I've NEVER seen a residential panel that was copper. 

15-1 would seem LOW.


----------



## MechanicalDVR (Dec 29, 2007)

Cow said:


> Hackwork disagrees with me everytime I say the same thing....
> 
> I've seen probably no less than 15 aluminum bussed panels with burned stabs, but only one copper bussed panel so far.
> 
> Is it because the ratio of aluminum to copper bussed panels in this area is 15-1? Or are aluminum bussed panels just turds?? I'm leaning towards they are turds....


I lean towards the latter myself. I like copper over aluminum for any purpose.


----------



## sbrn33 (Mar 15, 2007)

telsa said:


> I've NEVER seen a residential panel that was copper.
> 
> 15-1 would seem LOW.


So you have never seen a QO, Siemens or even a FPE? Pushmatics were copper.
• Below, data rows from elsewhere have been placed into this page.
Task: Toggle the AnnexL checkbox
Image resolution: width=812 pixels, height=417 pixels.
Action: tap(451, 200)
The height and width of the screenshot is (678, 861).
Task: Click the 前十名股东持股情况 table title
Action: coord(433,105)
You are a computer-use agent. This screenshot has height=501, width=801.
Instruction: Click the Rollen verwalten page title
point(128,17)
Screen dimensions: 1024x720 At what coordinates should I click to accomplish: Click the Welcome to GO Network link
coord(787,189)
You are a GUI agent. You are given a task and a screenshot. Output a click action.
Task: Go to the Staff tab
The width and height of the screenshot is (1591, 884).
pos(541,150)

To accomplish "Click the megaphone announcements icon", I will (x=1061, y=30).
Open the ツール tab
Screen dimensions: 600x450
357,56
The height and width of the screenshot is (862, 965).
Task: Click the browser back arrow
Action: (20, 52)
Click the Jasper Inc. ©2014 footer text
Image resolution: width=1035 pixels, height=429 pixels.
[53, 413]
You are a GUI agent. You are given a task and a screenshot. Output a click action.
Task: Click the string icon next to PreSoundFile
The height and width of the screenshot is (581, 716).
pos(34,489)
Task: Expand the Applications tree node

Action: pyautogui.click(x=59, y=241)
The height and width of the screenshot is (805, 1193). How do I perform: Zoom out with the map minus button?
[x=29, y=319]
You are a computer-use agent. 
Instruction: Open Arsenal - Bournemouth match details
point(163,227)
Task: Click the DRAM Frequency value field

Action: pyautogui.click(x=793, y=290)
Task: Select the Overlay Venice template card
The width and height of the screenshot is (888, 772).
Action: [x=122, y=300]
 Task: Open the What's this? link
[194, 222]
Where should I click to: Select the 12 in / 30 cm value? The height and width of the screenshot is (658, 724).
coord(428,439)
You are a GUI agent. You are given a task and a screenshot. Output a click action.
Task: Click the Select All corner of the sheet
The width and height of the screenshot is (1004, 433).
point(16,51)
Pretty sure Almost every single resi panel around here is. 
Did your internet search not quite work that well?


----------



## lighterup (Jun 14, 2013)

telsa said:


> I've NEVER seen a residential panel that was copper.
> 
> 15-1 would seem LOW.


I used to see them all the time around here , but just recently I
had a customer specifically request I do not use aluminum buss
panel , so it then became obvious to me that the single phase
residential breaker panels (with copper busses) are getting
more challenging to find.

I chose square D QO because it proclaimed "copper buss"...
When I got to the job and opened up the box , removed the
door ...it looks like an aluminum buss...it's not copper colored...
it says copper but it appears to be aluminum. What the heck?


----------



## macmikeman (Jan 23, 2007)

lighterup said:


> I used to see them all the time around here , but just recently I
> had a customer specifically request I do not use aluminum buss
> panel , so it then became obvious to me that the single phase
> residential breaker panels (with copper busses) are getting
> ...



I made the same mistake before. The buss is tinned copper. (coating). Scratch the bus with a sharp edge and the copper is down there below the shiny parts.... Most all the so called ''aluminum buss bars'' you hear about in this thread are really copper busbars tinned.


----------



## drspec (Sep 29, 2012)

Siemens PL series is copper buss


----------



## MechanicalDVR (Dec 29, 2007)

lighterup said:


> I used to see them all the time around here , but just recently I
> had a customer specifically request I do not use aluminum buss
> panel , so it then became obvious to me that the single phase
> residential breaker panels (with copper busses) are getting
> ...


It's been 'tinned' that is very common, they do that to reduce corrosion and increase conductivity.


----------



## MechanicalDVR (Dec 29, 2007)

*Plated Buss Bars*

Why Are Copper BusBars Plated?
Posted on May 20, 2012
Even though copper is the most popular choice for use in busbars, and used very often in other electrical applications because it is more resistant to rust and corrosion than other metals, this doesn’t mean that it won’t oxidize over time.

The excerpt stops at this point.